しかも海の変化は専門家の想定や既成概念を上回るかたちで進んでいる。それは地球が直面する三重苦(気候変動・汚染・生物多様性の損失)の複合的ストレスが海や地球環境に及ぼす影響を把握しきれていないからだ。
海面温度は2023年から毎月ほぼ一貫して過去最高記録を更新。南極大陸は盤石な地球の「冷蔵装置」だと言われていたが、氷塊が猛烈な速さで溶け始めた。海流や海面上昇への影響はもちろん、熱を反射する白い氷が、熱を吸収しやすい濃い色の水に変化することで、南極はむしろ温暖化の加速要因へと豹変。北極圏にほぼ海氷がない夏が2030年代に到来する可能性がある。
また海水温の上昇は、ハリケーンや台風の頻度と強大化に直結する。
海の生物の生態や分布にも異変が起きている。水温上昇で水中の酸素量が減少し魚の大量死が頻発。さらに「気候難民」化した魚種の分布が変わり、北海道ではサケやスルメイカなどの漁獲量は減り、ブリが増加。海水温の上昇と乱獲等の「自然界の限界」を度外視した活動が続けば、マグロ漁獲量世界一のインドネシアでは2050年までに漁獲量が31%減少すると予測されている。
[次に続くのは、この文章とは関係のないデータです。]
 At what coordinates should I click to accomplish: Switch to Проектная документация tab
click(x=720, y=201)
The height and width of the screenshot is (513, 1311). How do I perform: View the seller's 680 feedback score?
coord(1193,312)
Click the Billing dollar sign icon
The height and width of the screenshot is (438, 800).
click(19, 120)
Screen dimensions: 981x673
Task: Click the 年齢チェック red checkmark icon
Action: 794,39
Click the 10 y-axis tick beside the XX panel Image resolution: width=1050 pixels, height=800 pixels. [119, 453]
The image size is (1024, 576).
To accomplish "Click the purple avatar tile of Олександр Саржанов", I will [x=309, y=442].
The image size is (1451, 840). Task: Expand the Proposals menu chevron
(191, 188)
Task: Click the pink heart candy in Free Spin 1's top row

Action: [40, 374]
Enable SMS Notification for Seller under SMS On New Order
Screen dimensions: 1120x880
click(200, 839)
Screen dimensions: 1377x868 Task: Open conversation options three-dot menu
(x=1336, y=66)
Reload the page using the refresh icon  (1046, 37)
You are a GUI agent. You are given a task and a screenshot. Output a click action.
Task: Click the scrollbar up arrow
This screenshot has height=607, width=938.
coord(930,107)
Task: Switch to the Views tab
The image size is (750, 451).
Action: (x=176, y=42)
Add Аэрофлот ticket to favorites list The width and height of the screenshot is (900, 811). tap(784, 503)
水温上昇はサンゴ礁の大量白化を招いており、2024年には、過去1年間に世界のサンゴ礁の60%が白化したと判明。サンゴは共生する藻類の光合成からエネルギーを得ているが、海水温の上昇で藻類が離れる白化現象が起こると、栄養失調で死滅する。ちなみに、サンゴ礁には全海洋生物の25%にあたる約九万種が生息している。